A single number is expected: the count of lines in the records below that contain "computer".

- _Collected data entries_:
::::::

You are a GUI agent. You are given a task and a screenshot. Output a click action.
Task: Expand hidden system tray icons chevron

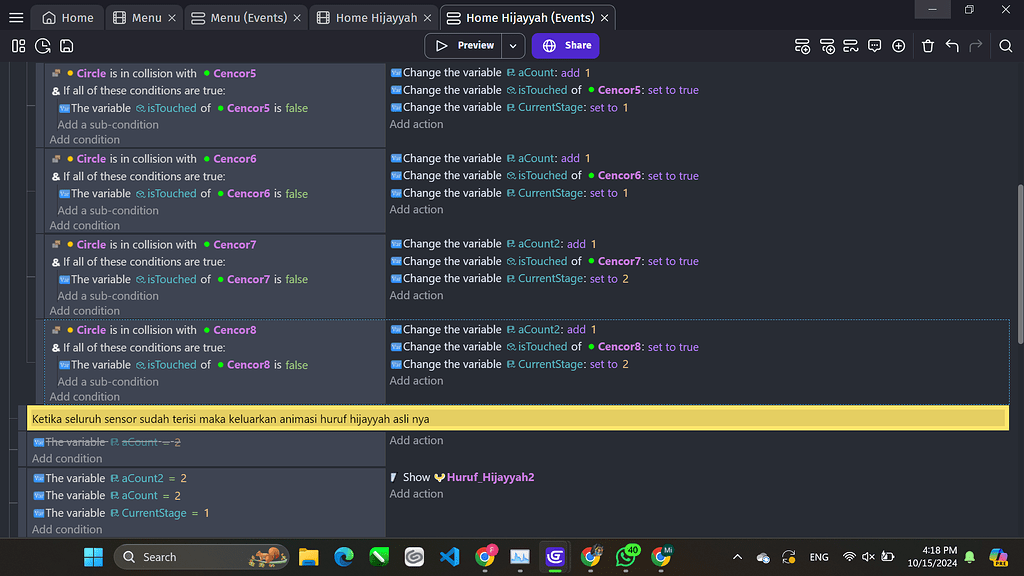coord(737,557)
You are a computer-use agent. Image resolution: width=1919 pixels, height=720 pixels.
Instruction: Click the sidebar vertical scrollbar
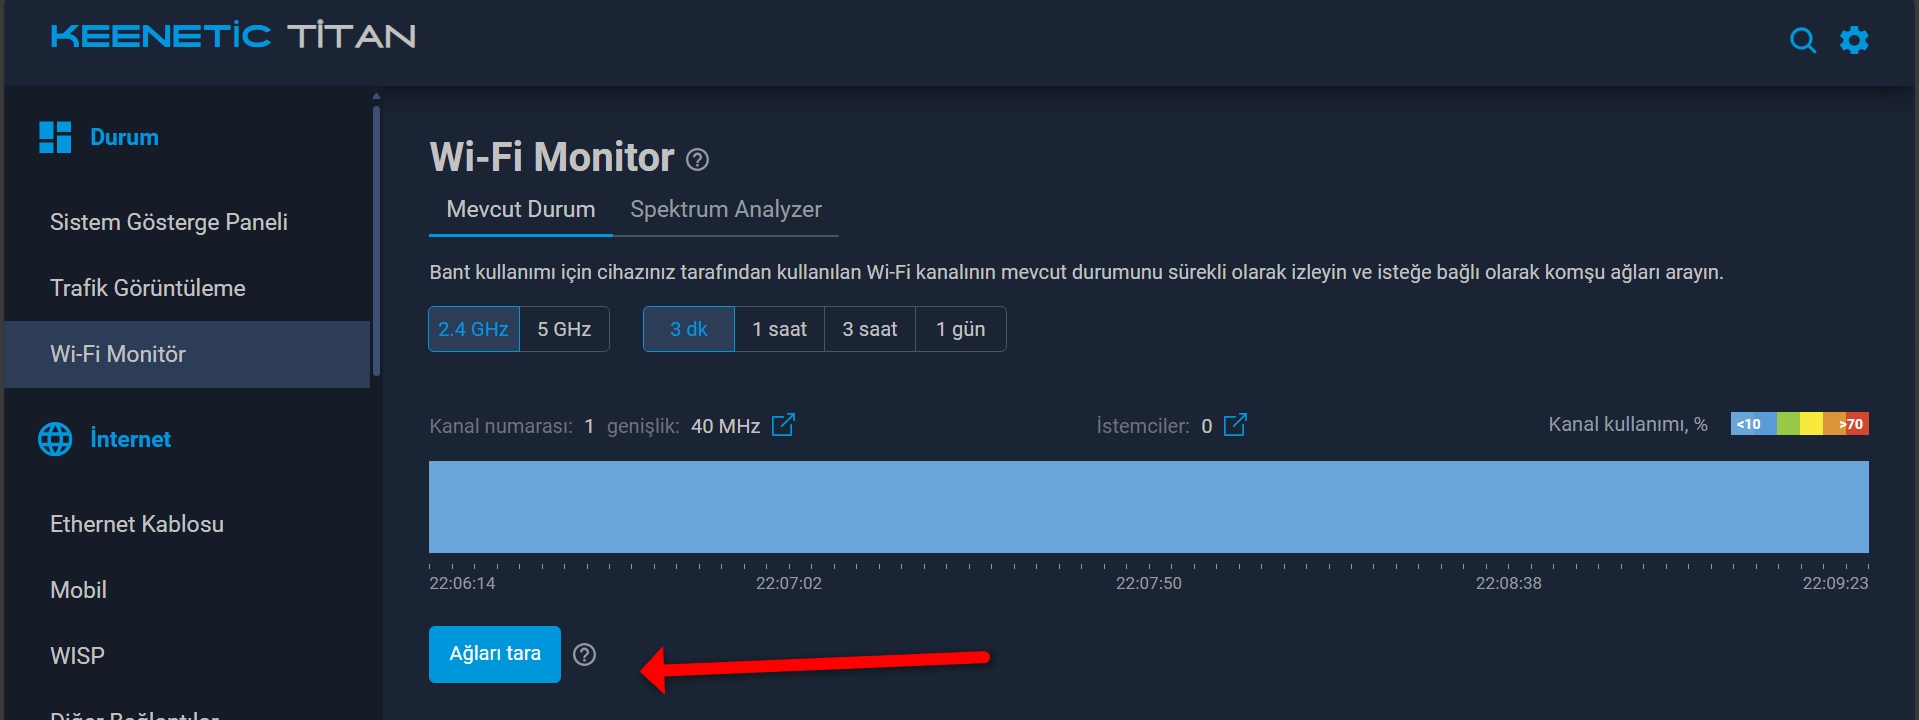pos(376,240)
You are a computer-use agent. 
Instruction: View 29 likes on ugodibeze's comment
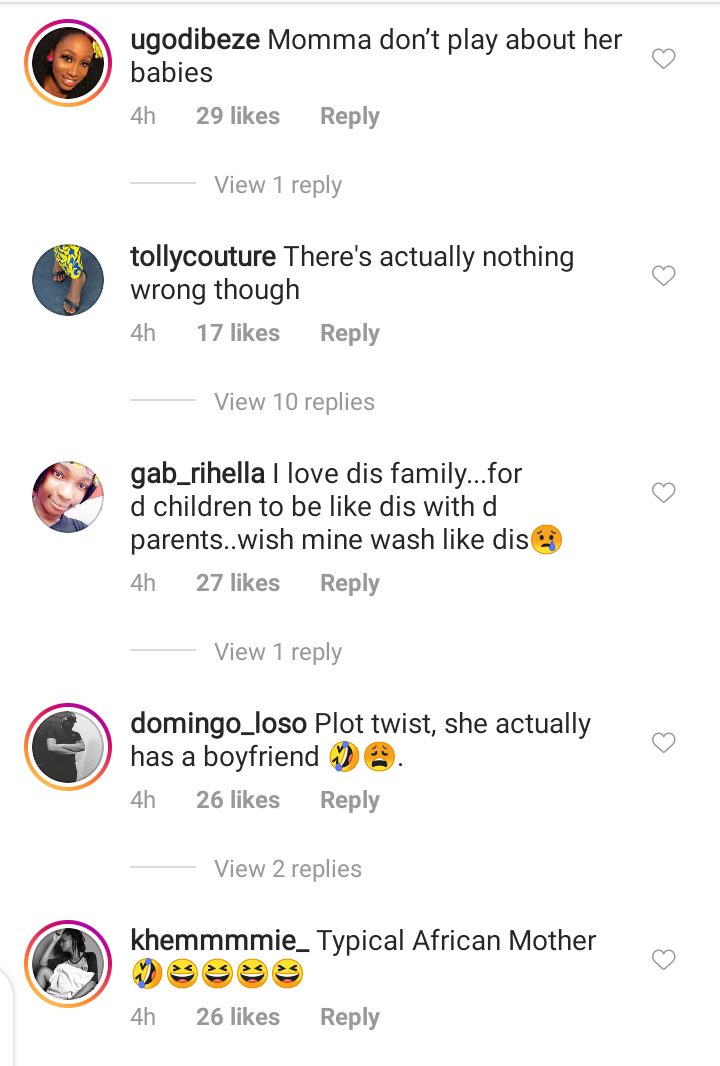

::::::

- _Task response_:
2